---- Listed records
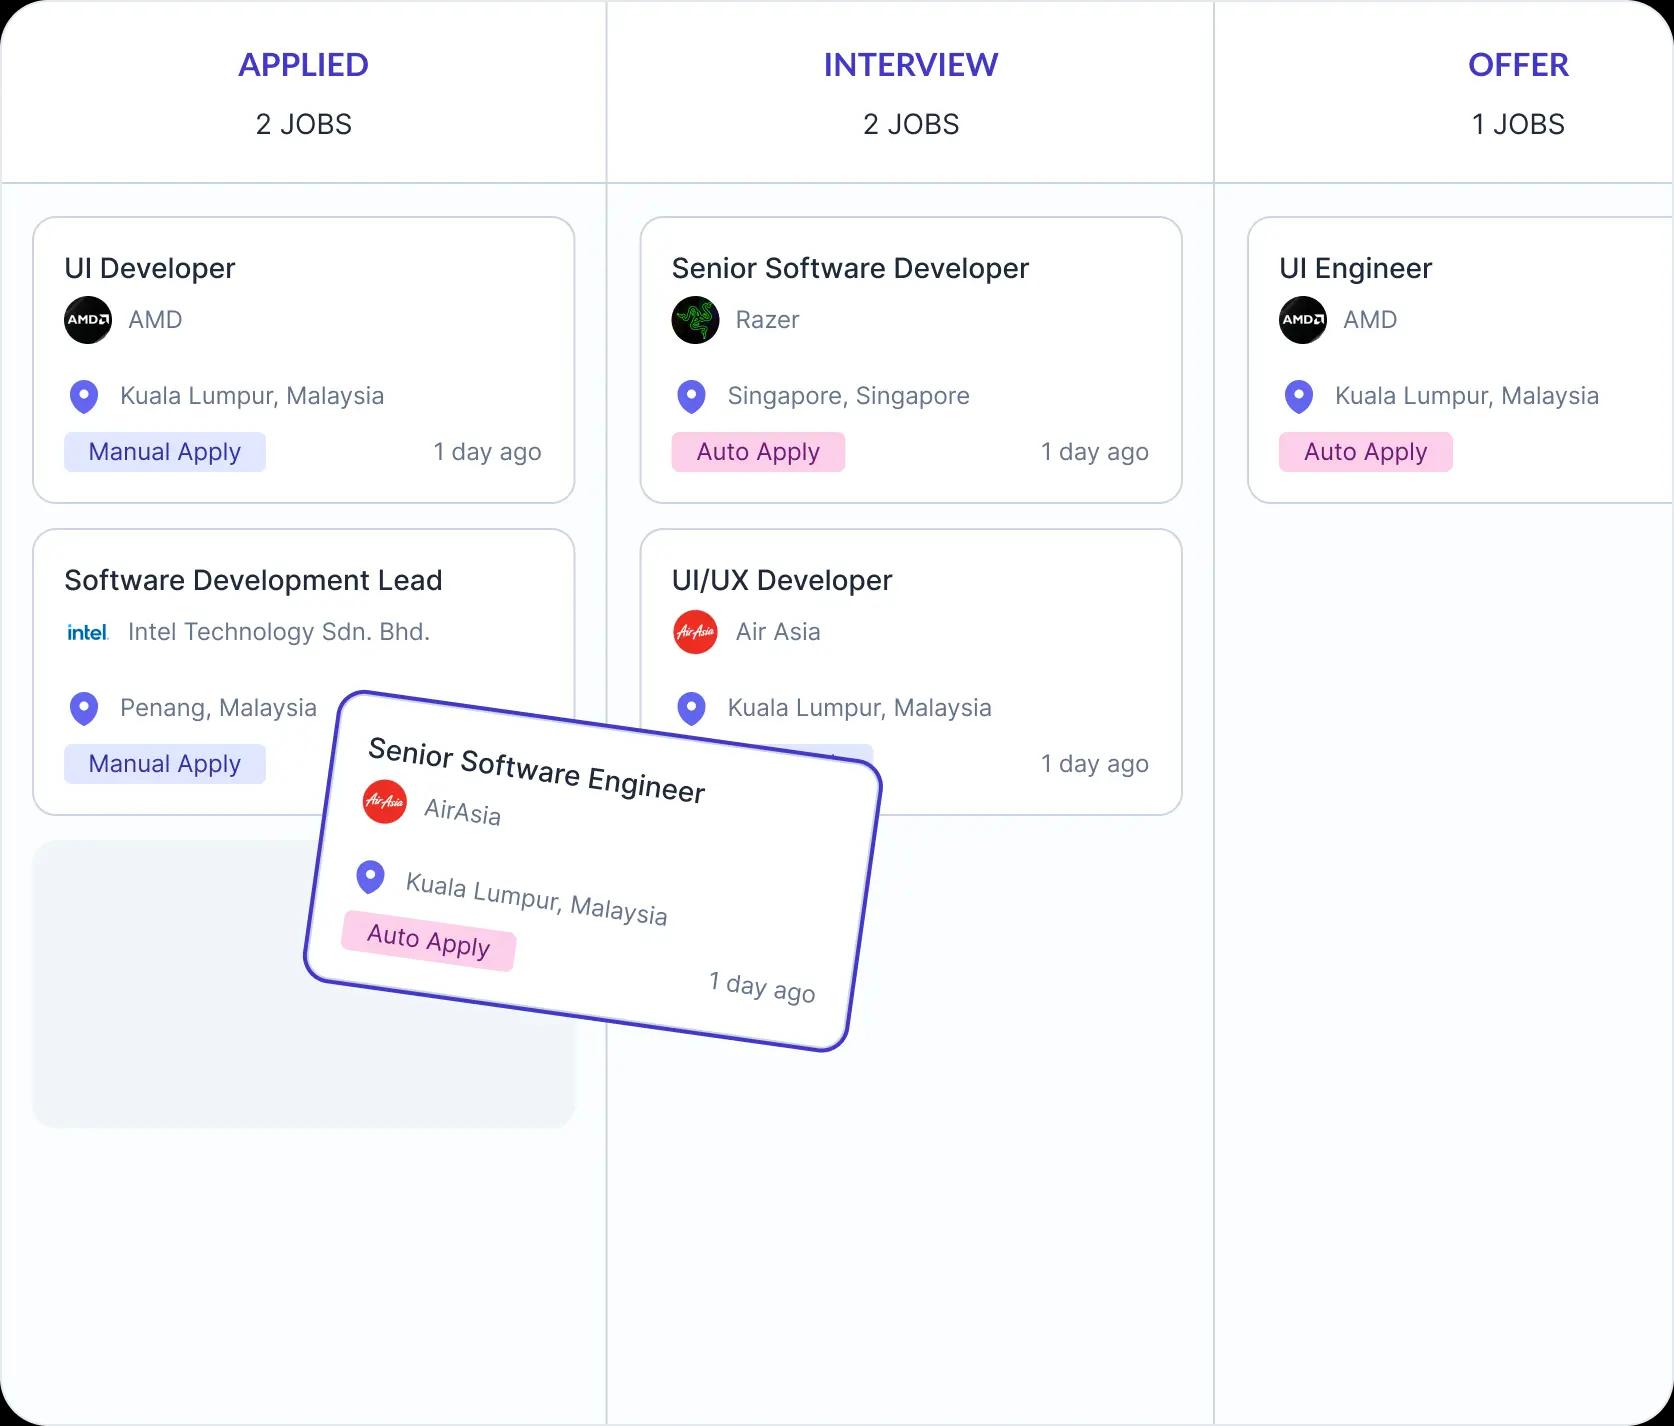The height and width of the screenshot is (1426, 1674).
Task: Click the location pin beside Singapore, Singapore
Action: pyautogui.click(x=691, y=396)
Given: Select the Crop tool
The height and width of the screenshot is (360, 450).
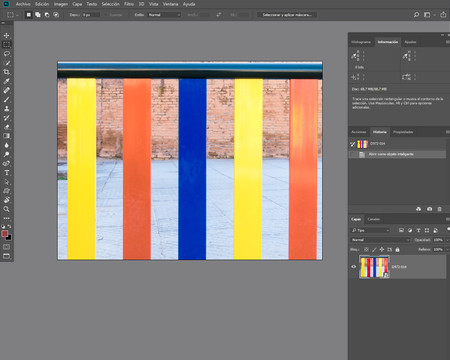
--------
Beginning with the line that contains "Given: Select the Crop tool", write out every line through the last one in the records, exactly and without pictures.

Given: Select the Crop tool
The height and width of the screenshot is (360, 450).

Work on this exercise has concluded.